**Instructions to follow:**
Reproduce verbatim everything from the start of the records down to and including the line that contains "coord(42,74)".
begin Record extracts
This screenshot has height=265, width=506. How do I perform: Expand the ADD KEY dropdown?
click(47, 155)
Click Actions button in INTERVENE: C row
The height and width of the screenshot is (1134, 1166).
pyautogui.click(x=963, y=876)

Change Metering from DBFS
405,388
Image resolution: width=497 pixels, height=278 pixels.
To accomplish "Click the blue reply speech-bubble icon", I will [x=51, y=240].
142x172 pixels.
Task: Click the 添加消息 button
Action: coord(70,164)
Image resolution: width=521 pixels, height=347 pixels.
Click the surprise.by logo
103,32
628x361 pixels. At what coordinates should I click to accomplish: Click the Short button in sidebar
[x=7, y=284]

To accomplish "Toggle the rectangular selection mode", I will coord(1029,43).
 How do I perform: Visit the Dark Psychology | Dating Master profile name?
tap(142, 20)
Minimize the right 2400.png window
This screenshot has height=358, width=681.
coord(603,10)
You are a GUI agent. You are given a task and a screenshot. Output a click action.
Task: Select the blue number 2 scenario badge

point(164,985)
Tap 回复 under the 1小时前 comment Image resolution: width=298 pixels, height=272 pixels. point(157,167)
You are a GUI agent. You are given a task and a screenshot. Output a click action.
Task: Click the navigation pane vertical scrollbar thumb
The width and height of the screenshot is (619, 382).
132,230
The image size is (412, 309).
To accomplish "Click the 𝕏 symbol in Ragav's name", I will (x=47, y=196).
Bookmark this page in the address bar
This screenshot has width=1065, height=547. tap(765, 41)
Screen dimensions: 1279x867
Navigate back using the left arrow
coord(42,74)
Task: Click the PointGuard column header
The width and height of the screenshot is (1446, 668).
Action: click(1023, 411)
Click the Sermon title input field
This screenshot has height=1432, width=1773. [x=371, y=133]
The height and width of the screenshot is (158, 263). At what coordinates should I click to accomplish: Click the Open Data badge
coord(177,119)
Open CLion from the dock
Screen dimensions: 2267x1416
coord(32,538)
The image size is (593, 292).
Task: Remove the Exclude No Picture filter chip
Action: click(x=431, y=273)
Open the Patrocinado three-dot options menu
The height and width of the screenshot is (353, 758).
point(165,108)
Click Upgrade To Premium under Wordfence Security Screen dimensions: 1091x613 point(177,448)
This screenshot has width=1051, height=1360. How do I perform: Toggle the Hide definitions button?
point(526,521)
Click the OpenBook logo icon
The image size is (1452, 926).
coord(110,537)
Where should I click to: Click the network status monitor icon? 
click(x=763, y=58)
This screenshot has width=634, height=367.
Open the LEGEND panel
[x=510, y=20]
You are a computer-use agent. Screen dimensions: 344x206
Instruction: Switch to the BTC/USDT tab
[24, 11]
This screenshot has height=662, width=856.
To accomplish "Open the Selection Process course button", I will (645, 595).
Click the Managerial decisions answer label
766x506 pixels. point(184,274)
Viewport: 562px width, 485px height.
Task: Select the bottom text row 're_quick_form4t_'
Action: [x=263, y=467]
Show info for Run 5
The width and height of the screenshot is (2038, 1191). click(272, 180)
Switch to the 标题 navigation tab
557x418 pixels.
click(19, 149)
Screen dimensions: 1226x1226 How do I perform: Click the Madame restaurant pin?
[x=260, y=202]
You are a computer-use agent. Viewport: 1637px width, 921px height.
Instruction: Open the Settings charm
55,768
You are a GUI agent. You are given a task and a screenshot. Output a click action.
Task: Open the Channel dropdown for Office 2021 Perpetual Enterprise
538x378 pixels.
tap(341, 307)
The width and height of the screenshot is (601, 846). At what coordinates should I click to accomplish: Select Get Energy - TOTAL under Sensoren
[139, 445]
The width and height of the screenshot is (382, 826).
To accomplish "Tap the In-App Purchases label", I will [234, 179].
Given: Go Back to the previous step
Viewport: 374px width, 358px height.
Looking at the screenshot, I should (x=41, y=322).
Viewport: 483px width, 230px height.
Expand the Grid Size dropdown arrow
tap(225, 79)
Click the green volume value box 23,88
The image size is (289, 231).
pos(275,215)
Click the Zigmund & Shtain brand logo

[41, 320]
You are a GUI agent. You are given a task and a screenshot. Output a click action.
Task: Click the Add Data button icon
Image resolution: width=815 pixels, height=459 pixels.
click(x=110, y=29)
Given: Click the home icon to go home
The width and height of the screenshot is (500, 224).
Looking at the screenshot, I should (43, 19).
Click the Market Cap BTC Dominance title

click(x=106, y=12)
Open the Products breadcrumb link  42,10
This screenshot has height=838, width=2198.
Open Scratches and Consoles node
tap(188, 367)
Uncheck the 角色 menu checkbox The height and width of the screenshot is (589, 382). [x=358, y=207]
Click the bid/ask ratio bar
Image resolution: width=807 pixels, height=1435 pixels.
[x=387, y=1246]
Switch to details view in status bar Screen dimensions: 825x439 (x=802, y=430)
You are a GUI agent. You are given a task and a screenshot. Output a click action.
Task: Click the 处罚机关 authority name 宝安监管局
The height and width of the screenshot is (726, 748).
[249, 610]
end Record extracts
**Correct result:**
This screenshot has height=265, width=506. How do I perform: Expand the ADD KEY dropdown?
click(47, 155)
Click Actions button in INTERVENE: C row
The height and width of the screenshot is (1134, 1166).
pyautogui.click(x=963, y=876)

Change Metering from DBFS
405,388
Image resolution: width=497 pixels, height=278 pixels.
To accomplish "Click the blue reply speech-bubble icon", I will [x=51, y=240].
142x172 pixels.
Task: Click the 添加消息 button
Action: coord(70,164)
Image resolution: width=521 pixels, height=347 pixels.
Click the surprise.by logo
103,32
628x361 pixels. At what coordinates should I click to accomplish: Click the Short button in sidebar
[x=7, y=284]

To accomplish "Toggle the rectangular selection mode", I will coord(1029,43).
 How do I perform: Visit the Dark Psychology | Dating Master profile name?
tap(142, 20)
Minimize the right 2400.png window
This screenshot has height=358, width=681.
coord(603,10)
You are a GUI agent. You are given a task and a screenshot. Output a click action.
Task: Select the blue number 2 scenario badge

point(164,985)
Tap 回复 under the 1小时前 comment Image resolution: width=298 pixels, height=272 pixels. point(157,167)
You are a GUI agent. You are given a task and a screenshot. Output a click action.
Task: Click the navigation pane vertical scrollbar thumb
The width and height of the screenshot is (619, 382).
132,230
The image size is (412, 309).
To accomplish "Click the 𝕏 symbol in Ragav's name", I will (x=47, y=196).
Bookmark this page in the address bar
This screenshot has width=1065, height=547. tap(765, 41)
Screen dimensions: 1279x867
Navigate back using the left arrow
coord(42,74)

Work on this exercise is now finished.